S15. Approval and payment of medical, hospital and rehabilitation services

Commencement date: 21 October 2019

Prompt approval and payment for medical, hospital and rehabilitation services ensures workers can remain focused on their recovery and helps to maintain the integrity of the scheme.

Principle

Prompt consideration will be given to approving medical, hospital and rehabilitation services and payment will be made as soon as practicable after services are invoiced.

ExpectationsBenchmarks
S15.1

When making a decision about approval for medical, hospital and rehabilitation services, insurers are to determine:

  • whether the service provider is appropriately qualified to provide the service
  • whether the proposed fees are appropriate and/or consistent with workers compensation fees orders, and
  • whether the services requested align to appropriate billing/payment codes.

Note: the insurer is required to determine requests for medical, hospital and rehabilitation services within 21 days as per section 279 of the 1998 Act.

Evidence on claim file

S15.2When approving services from workplace rehabilitation providers, insurers are to ensure that services are consistent with the Workers compensation workplace rehabilitation provider approval framework.

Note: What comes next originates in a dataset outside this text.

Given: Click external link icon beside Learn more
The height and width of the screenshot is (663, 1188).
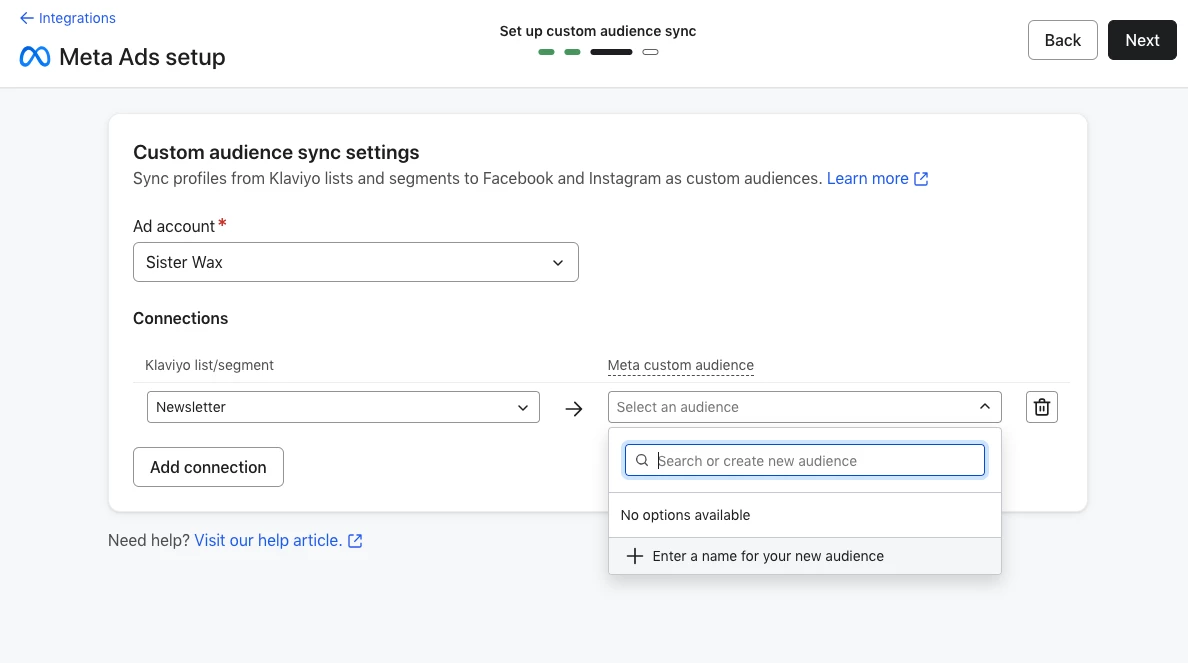Looking at the screenshot, I should pos(921,179).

Evidence on claim file or other operational documents/agreements

S15.3

Insurers are to review service provider invoices before payment and ensure:

  • rates and items billed align with approvals
  • rates do not exceed the maximum amount prescribed by any relevant workers compensation fees orders, and
  • invoices contain all relevant information, including application of GST or input tax credits where appropriate.

Evidence on claim file

Prompt approval and payment for medical, hospital and rehabilitation services ensures workers can remain focused on their recovery and helps to maintain the integrity of the system.

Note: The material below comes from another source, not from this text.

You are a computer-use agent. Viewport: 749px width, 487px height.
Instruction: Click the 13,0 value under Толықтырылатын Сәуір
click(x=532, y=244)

Insurers are responsible for the approval and payment for treatment and services during the worker’s claim.

Key to managing provider services is ensuring that the services under consideration are:

  • provided by an appropriately qualified provider
  • reasonably necessary because of the injury
  • cost-effective, and
  • progress or promote the worker’s recovery.

SIRA recommends considering the five principles outlined in the Transport Accident Commission (TAC) and Worksafe Victoria’s Clinical framework for the delivery of health services as an effective method to ensure active management of a provider. These principles require the provider to:

  • measure and demonstrate the effectiveness of the intervention
  • adopt a biopsychosocial approach
  • empower the person to manage their recovery
  • implement goals focused on optimising function, participation and return to work
  • base intervention on the best available research evidence.

Where the insurer is uncertain of the value of requested treatment or services they may seek guidance from a SIRA-approved independent consultant.

In approving services provided by a third-party, the insurer must ensure the injury management plan is updated where necessary. They must also actively engage all stakeholders to achieve the expected outcome from the approved service.

To ensure cost-effective service provision and payment in-line with legislative requirements, insurers should actively review billing and rates when paying for services.